§ EXERCISE DETAILS:
Only lines containing the string "avatar" belong in the answer; find them in the records and copy them.

§ SOURCE MATERIAL:
──────────

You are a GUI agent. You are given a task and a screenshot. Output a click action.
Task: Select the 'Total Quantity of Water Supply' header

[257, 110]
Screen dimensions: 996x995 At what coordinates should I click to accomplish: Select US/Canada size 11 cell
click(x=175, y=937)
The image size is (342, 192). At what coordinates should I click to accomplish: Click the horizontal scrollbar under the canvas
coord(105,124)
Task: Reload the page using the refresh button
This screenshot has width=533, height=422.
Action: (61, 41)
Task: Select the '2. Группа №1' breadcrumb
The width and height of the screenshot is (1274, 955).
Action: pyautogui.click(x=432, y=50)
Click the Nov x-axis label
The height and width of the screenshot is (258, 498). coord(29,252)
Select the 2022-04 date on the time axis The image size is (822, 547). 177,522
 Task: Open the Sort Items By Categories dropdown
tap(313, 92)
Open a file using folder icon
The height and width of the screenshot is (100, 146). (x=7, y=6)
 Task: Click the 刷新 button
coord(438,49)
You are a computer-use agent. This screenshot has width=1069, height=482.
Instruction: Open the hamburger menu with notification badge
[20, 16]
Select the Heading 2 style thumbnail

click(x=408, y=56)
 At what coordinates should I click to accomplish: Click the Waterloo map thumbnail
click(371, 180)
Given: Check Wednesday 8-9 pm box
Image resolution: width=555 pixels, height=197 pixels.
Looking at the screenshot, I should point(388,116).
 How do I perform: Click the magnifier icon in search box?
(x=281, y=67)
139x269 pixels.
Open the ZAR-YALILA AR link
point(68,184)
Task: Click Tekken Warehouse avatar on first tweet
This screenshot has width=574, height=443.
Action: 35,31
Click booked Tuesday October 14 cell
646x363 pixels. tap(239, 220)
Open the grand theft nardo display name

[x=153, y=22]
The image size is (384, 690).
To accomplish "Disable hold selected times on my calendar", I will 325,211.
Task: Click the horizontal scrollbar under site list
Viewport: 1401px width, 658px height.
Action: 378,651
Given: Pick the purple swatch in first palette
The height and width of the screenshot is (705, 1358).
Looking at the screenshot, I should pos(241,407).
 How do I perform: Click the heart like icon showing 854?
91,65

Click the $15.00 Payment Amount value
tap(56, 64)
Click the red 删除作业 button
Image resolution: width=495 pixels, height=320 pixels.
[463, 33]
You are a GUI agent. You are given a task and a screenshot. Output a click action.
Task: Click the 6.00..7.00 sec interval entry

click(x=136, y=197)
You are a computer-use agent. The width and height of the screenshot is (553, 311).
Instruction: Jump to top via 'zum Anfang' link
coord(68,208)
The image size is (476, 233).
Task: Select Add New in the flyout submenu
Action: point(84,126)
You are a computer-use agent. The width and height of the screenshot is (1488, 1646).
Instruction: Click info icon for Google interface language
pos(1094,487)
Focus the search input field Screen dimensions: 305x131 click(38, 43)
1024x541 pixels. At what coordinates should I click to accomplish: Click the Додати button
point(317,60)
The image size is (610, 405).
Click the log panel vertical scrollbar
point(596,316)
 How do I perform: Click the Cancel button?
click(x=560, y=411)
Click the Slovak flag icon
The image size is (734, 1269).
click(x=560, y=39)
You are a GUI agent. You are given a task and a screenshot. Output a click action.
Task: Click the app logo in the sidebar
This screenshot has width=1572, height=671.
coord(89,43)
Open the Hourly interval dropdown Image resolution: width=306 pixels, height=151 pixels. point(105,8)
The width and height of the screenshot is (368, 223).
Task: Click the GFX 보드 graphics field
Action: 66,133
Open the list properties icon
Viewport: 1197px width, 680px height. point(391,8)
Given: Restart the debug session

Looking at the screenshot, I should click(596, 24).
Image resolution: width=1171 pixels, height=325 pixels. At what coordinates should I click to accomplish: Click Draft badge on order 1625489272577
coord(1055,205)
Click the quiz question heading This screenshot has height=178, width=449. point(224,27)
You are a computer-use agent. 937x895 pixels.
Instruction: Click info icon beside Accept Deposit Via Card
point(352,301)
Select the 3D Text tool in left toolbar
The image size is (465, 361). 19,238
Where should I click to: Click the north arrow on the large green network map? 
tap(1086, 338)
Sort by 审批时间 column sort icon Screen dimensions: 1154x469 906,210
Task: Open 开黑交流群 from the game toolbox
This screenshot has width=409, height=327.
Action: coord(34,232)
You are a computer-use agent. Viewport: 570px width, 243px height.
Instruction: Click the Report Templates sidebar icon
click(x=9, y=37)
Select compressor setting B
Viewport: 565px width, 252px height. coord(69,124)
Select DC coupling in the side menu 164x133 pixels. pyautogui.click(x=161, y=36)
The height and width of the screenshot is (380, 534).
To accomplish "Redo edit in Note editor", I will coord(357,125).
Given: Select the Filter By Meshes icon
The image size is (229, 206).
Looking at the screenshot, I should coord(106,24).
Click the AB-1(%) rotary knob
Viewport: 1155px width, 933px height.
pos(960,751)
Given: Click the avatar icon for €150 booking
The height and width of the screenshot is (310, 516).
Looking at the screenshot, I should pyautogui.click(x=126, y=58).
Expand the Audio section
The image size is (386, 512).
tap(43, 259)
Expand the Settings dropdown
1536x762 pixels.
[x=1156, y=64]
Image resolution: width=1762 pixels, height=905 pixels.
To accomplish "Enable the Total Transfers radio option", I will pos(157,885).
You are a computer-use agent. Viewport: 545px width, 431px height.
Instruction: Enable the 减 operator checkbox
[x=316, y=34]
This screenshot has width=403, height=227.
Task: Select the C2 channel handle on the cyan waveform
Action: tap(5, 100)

──────────

§ EXERCISE RESULT:
Task: Click Tekken Warehouse avatar on first tweet
Given: Click the avatar icon for €150 booking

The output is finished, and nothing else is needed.